Most leg and foot problems can be helped by doing something early on
Our skin naturally changes as we get older, for example, it may lose its softness, elasticity and smoothness over time. However, you may notice more unusual changes, such as your legs become dryer, scaly and discoloured with brown staining.Our veins may become a bit more visible and we may become a bit less mobile than we used to be. Also wounds can take a little longer to heal than when we were younger.
However, any knocks or cuts should still heal quite quickly. Our legs or feet should not become so swollen making it difficult to find comfortable footwear. The skin on our legs should not be so dry that it itches or develops areas that are scaly, irritable or discoloured. This leads to the skin becoming more fragile, and more susceptible to skin tears, injury, inflammation and infection.
If mobile, we should be able to walk short distances without getting cramp in our calves. Veins on our legs may be more visible but should not be uncomfortable.
Read Carl’s leg ulcer story – he’s a father of three, is 48 and lives in Banbury, Oxfordshire
Look out for legs or feet with these signs
If you have difficulty bending, use a handheld mirror to look at the bottoms of your feet to ensure that you do not have small cuts, blisters, or ingrown toenails.
- Tired, throbbing and painful legs
- Redness and skin marks from clothing
- Cramp or pain after walking
- Tingling sensation
- Dry, itchy and scaly skin
- Reddish or brown staining patches of skin between the knee and ankle, which can often in the early stages feel hot, painful and can be misdiagnosed as infection
- Raised veins in the lower leg (varicose veins)
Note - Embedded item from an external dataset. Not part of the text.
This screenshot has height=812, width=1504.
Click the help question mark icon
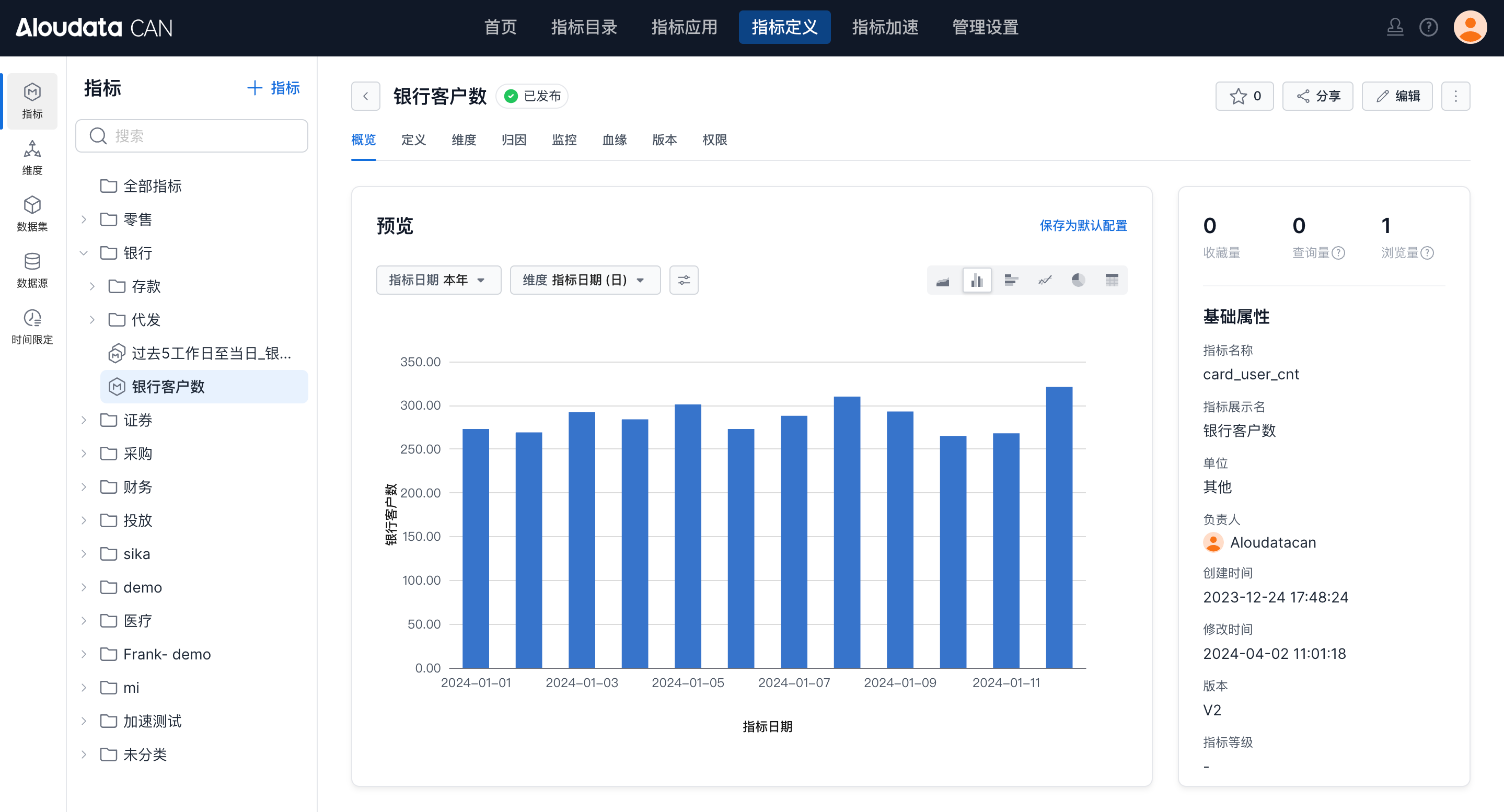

- Thread veins – these small veins are present in everyone but are not normally visible until they expand and show through the skin
- Hard skin, cracks or fissures on the heel
- Sores and knocks that are not healing
The above signs are not normal.
If your legs or feet are causing you problems, you should see your GP or healthcare professional
If you have any concerns about the condition of your legs, even if you don’t have exactly the same symptoms as described it’s important to seek advice. Your GP will then refer you to a specialist healthcare professional, such as a vascular nurse or your local Leg Club, who will be able to do some simple tests to find out if you have a problem.